Some visitors might notice taxi and tuk tuk drivers that offer a trip to the city’s attractions such as, the Grand Palace, the Floating Markets, Wat Run, and Wat Pho, all for less than 100 Baht ($3.00 USD). Visitors are advised to refuse these negotiations, unless gem shops and tailors sound like good sightseeing locations. Often times the taxis and tuk tuk drivers work off commission, which is why they attempt to take visitors to tourist information offices, as well as jewel and tailor shops. Visitors who would strictly like to see the city’s attractions should make this very clear before agreeing to step into the vehicle. If the driver shows any sign of deviation or hesitation it is advised that visitors refuse the arrangement.
Another big scam tourists should know about is the gem shop scam. Visitors that wind up in a jewelry store are often times taken there by a driver. Upon arrival many visitors are told stories from the jewelry shop owners and sellers. These stories are unlikely and they usually involve negotiations on massively discounted gems. Other story tactics include students saying that they need to sell their family jewels to achieve their dream of studying abroad. Although the gems are real they are poor quality and are usually worth less than half of what visitors are made to pay. The average scam is more than $2000 USD, a hefty price for a gem that won’t give satisfaction in the long run. Best advice for visitors? "Thanks but no"

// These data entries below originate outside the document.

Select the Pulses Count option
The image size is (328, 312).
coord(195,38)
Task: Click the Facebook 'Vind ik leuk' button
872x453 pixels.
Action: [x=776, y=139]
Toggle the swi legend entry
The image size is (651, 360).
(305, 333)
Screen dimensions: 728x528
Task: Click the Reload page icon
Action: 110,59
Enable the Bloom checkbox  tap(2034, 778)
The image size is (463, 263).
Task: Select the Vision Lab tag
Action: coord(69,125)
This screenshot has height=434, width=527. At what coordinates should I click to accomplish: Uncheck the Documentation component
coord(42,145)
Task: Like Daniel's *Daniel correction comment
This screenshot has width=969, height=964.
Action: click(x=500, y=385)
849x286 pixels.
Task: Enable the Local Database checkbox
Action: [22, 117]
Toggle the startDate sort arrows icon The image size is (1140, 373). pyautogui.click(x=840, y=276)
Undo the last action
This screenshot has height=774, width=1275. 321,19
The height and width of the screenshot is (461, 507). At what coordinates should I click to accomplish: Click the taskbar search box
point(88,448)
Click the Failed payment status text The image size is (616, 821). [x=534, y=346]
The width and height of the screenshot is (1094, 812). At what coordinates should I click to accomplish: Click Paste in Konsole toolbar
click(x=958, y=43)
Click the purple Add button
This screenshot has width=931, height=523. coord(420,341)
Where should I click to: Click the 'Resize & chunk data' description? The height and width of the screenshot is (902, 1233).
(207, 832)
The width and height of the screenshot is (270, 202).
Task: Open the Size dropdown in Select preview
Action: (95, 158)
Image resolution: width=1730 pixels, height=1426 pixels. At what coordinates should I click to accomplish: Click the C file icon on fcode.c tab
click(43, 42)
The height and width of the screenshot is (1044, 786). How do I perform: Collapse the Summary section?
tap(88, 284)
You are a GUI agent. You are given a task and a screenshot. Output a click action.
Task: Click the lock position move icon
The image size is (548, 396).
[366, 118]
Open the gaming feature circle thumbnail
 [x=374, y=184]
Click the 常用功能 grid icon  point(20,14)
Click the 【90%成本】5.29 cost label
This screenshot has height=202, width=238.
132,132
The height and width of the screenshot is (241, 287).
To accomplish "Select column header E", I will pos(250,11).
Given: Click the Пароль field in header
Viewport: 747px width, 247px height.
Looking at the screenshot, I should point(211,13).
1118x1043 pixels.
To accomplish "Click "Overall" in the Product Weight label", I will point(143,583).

Visitors who would like to visit Phat Phong, the red-light district near the Sala Daeng BTS station, are advised to be wary of the A Go Go Bars. Firstly, visitors should know that the A Go Go Bars located on the ground floor along the two streets of Phat Phong are free, so long as visitors order a drink, which cost about 120 Baht ($3.75 USD). Some bars are far more expensive and do not necessarily offer better service or quality drinks. A general rule of thumb is for visitors to avoid bars that are upstairs and do not have a sign or name, for these are the bars with some of the worst scams. Secondly, someone offering a Ping Pong show, or another type of show with sexual acts is likely to approach visitors on the streets. The person will most likely say that the shows are free for the first five minutes, but many visitors find themselves having to pay once the five minutes are over. Once visitors are watching the show the workers will ask for many tips every time a “trick” is performed. A side note is that they do an amazing job at making visitors feel “cheap” if they do not tip, making visitors’ wallets feel guilty.
Another thing to be aware of is that some of the girls working in the A Go Go bars ask for a drink, whether they stand across from you or sit next to you. Upon asking how much the drink costs they are likely to say that it is the same as your drink, making the visitors believe it will be about 100 Baht ($3.00 USD). However, visitors will find that they are usually 200-300 Baht ($6-$9 USD). Being that in most A Go Go Bars the bills are placed in front of you, allowing the visitors to keep track of how much is being spent, the case does not apply to bills with a heavier price. The bar gives the visitors the bills with higher charges at the end, which is when the fee comes out to be higher than expected.